EXERCISE INSTRUCTIONS => Copy out each line of the entries where the word "Task" is present.

*** Opening of DATA FOR PROCESSING ***

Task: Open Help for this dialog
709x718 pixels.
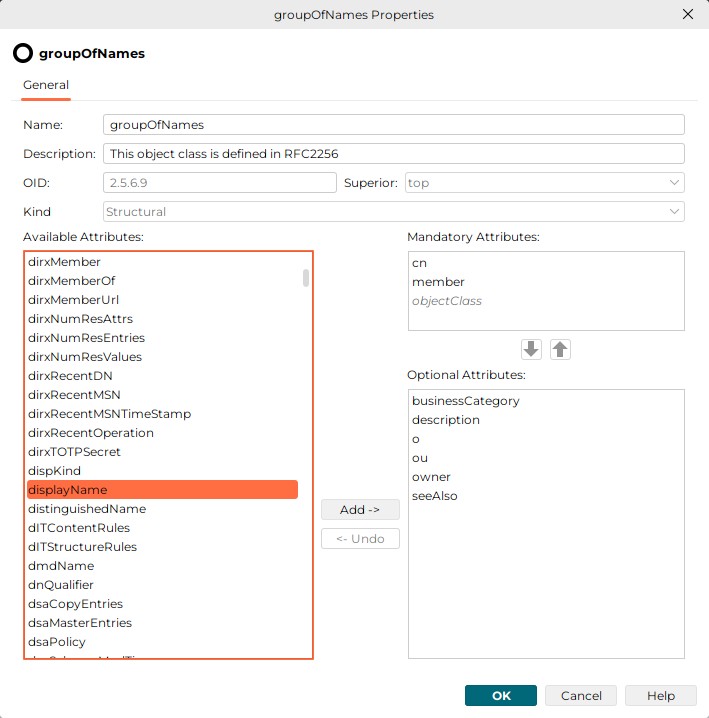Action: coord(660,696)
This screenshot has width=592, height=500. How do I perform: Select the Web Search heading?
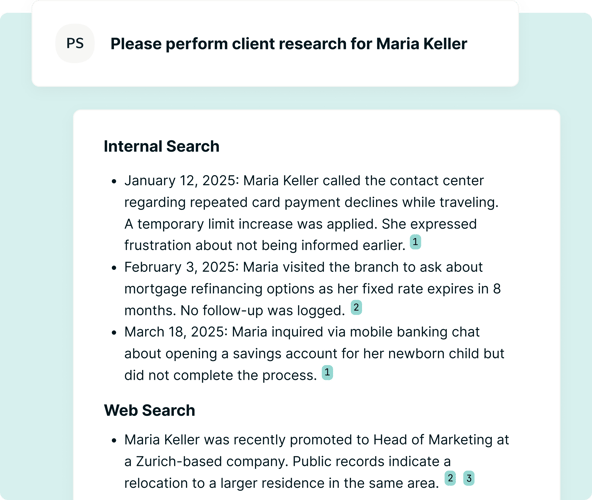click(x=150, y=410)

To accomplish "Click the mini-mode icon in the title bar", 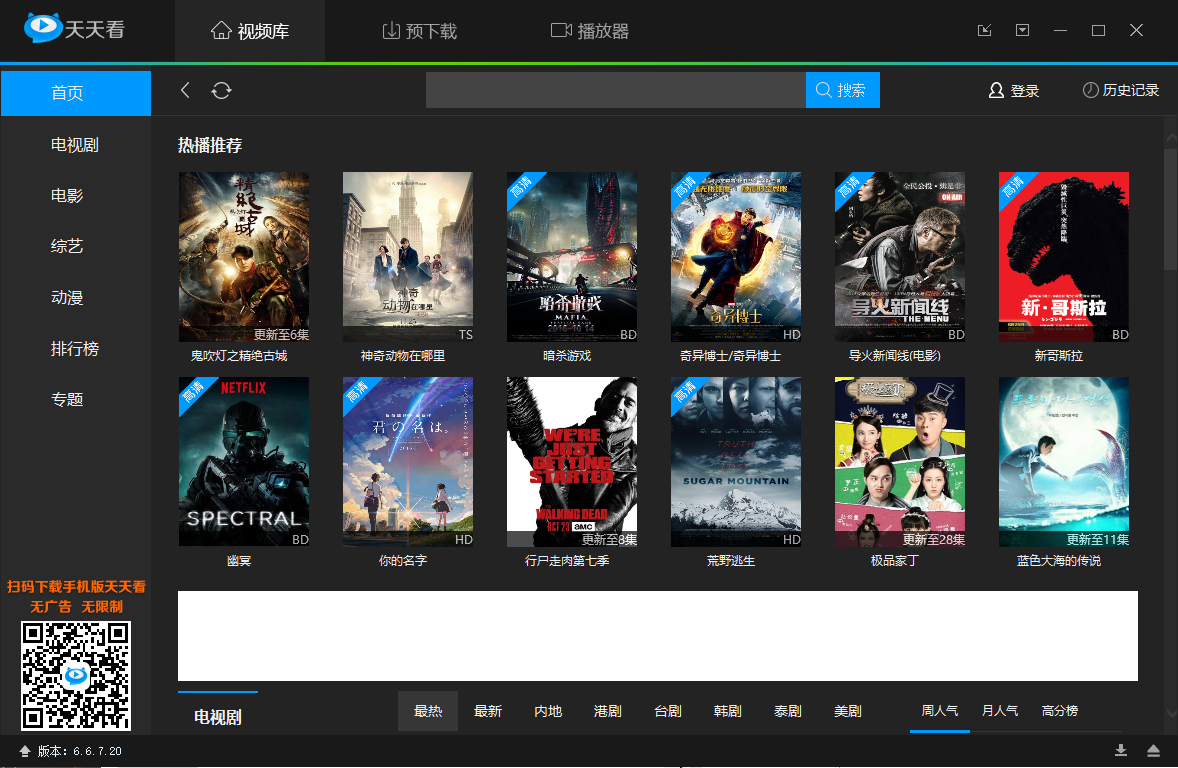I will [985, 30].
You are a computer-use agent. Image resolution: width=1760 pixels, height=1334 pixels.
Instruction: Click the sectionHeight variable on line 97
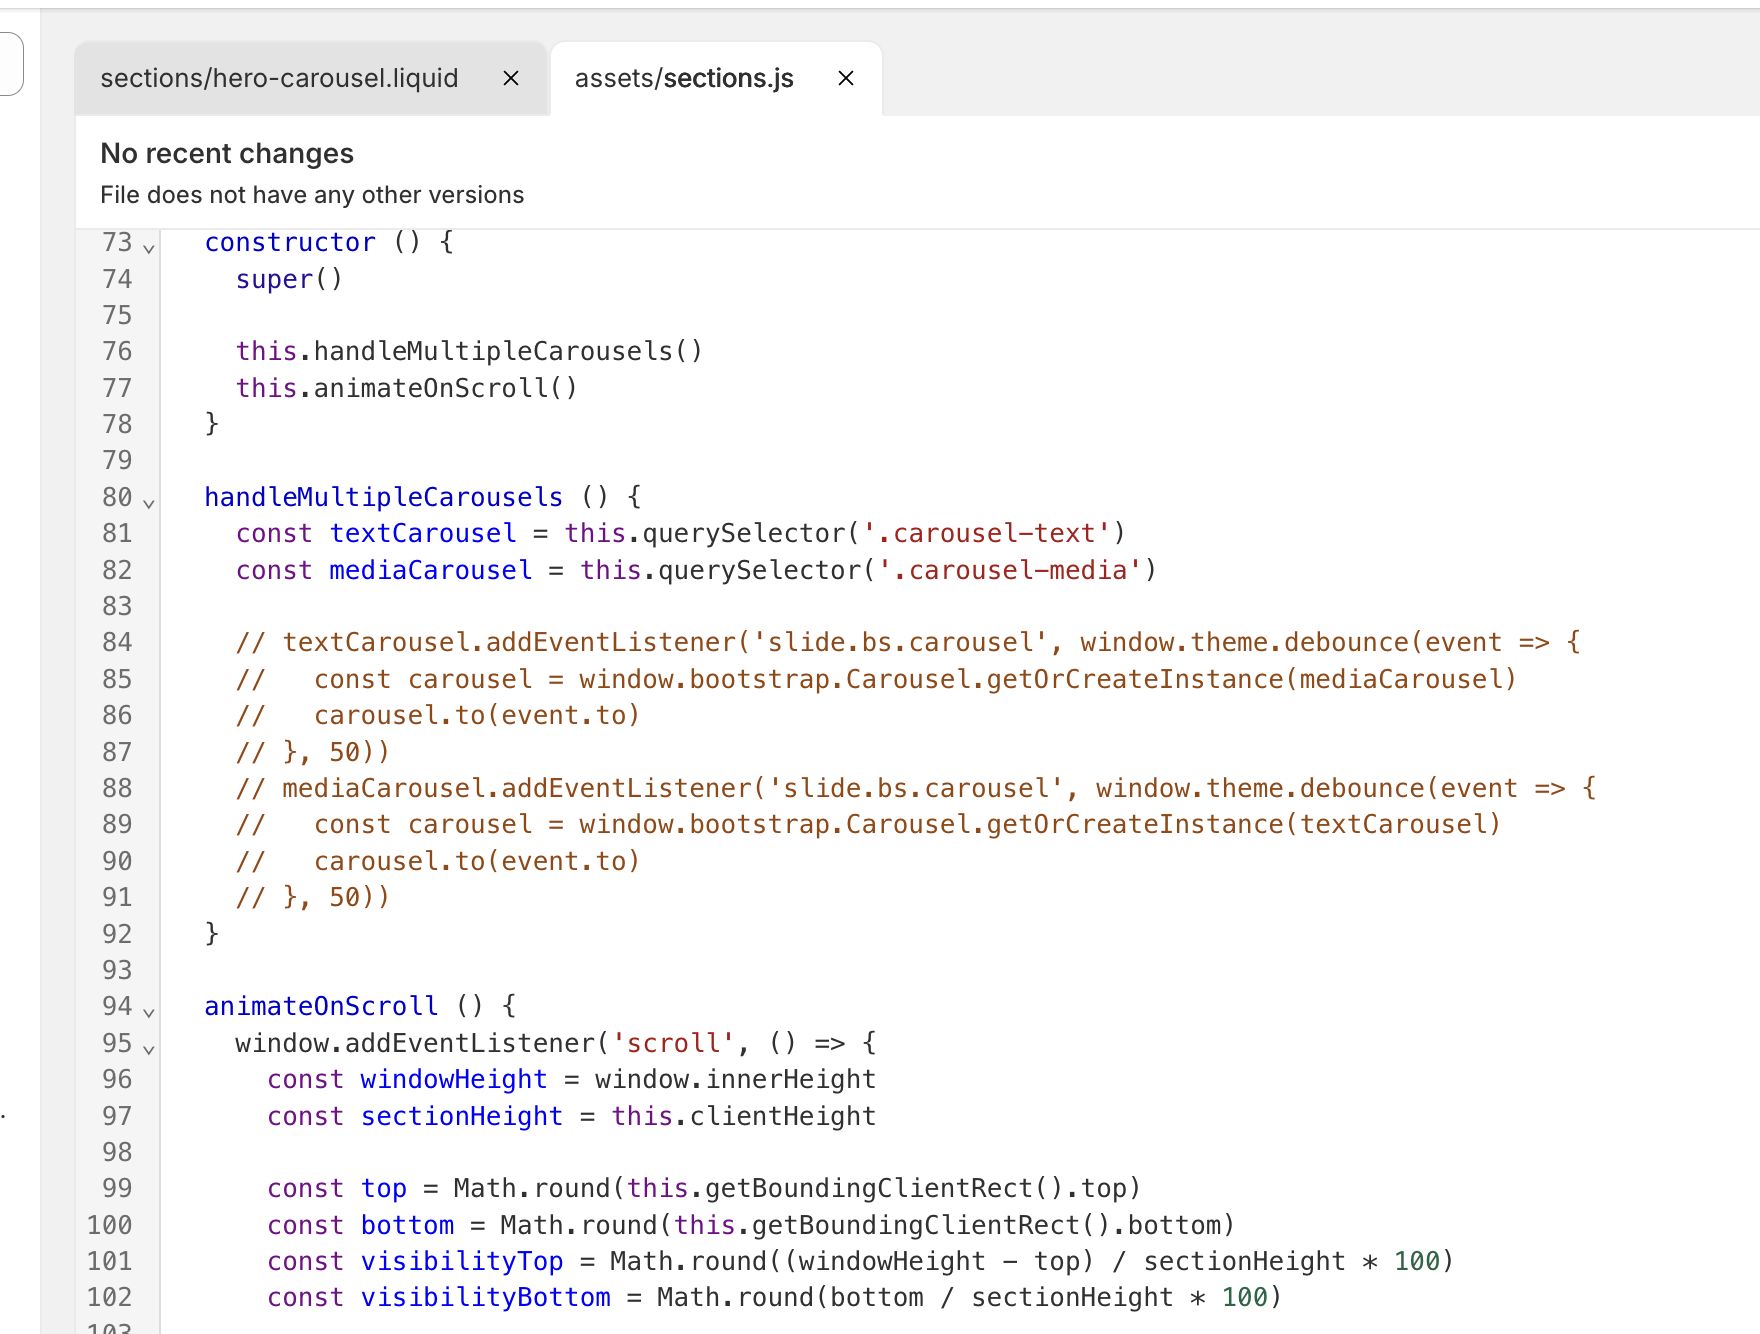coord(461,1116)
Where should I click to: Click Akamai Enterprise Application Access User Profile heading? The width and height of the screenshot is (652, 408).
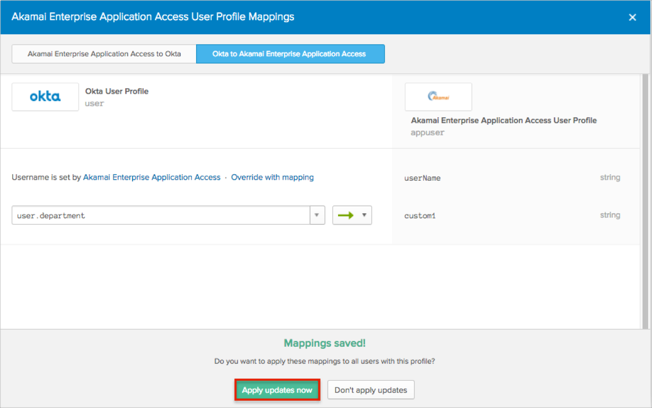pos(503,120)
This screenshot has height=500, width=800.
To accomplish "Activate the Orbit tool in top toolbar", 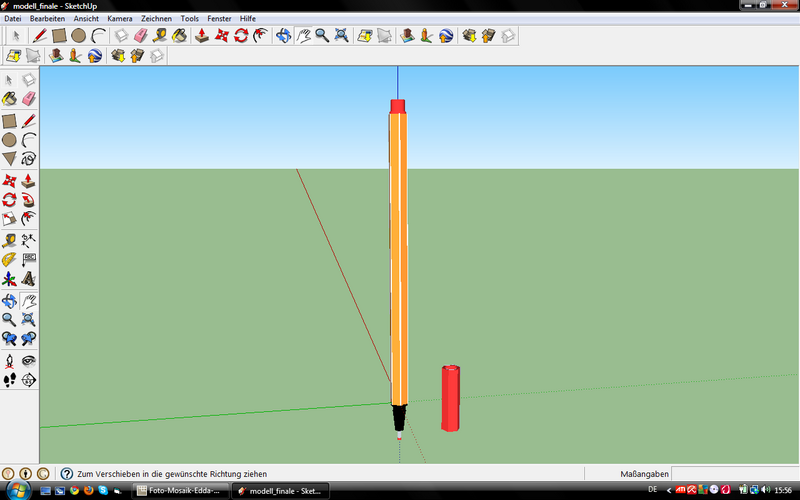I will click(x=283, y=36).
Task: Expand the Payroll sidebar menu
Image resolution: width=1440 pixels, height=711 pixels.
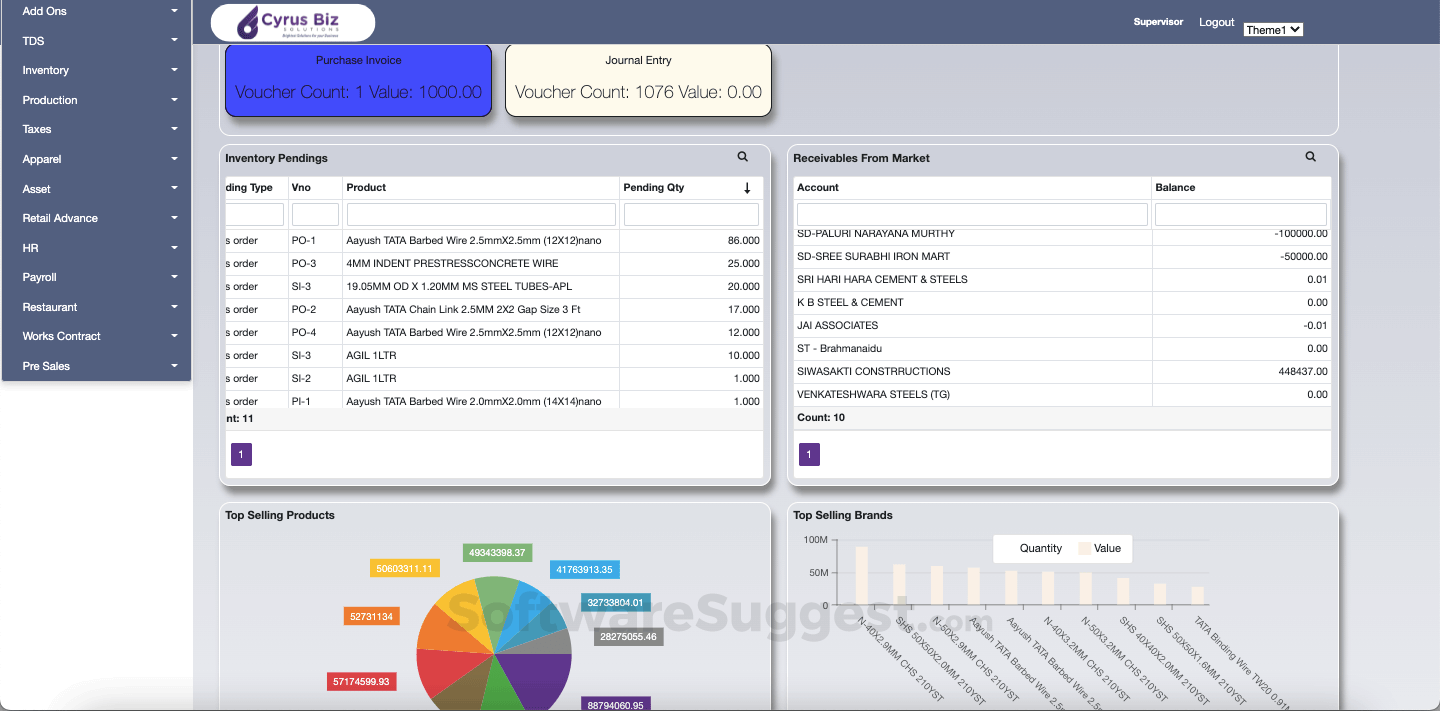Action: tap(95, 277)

*** Close of DATA FOR PROCESSING ***

FINAL ANSWER =>
Task: Open Help for this dialog
Task: Expand the Payroll sidebar menu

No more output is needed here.